Inizia un’estenuante sequenza di botta e risposta. Entra in campo il più grande di tutti (in tema di tinture di capelli color ocra tramonto nel deserto), il Trapattoni nazionale, il vero valorizzatore dell’antica lingua babilonese: “A ridosso del rettilineo sorridere è difficile. Anche io, in questi momenti, andavo ai 320 all’ora. Un fatto umiliante e deprecabile!”
Il tecnico salentino, effervescente come un metronotte dopo un turno di lavoro, per offendere il suo antagonista gli dice che del suo periodo alla Juventus ricorda due scudetti revocati, salvo poi accorgersi che si tratta della squadra di cui è attualmente allenatore: i posteri non lo ricorderanno come allenatore aziendalista e dovrà sperare che i tifosi non lo riconosceranno mai per strada.

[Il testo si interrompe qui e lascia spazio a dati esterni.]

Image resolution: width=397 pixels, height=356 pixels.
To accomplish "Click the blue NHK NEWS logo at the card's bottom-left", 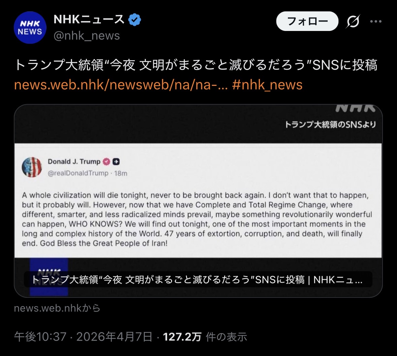I will pos(49,277).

Si sa, uno quando è nervoso dice cose che non pensa o pensa cose che non dice. Anche qui , come in ogni Batracomiomachia degna di questo nome, ecco un intervento soprannaturale e dirimente. Pesante come un macigno (sul corretto utilizzo della lingua italiana), da un’emittente televisiva locale giunge un’entrata a gamba tesa. Una formosa ed esultante conduttrice annuncia: “C’è astice nell’aria!”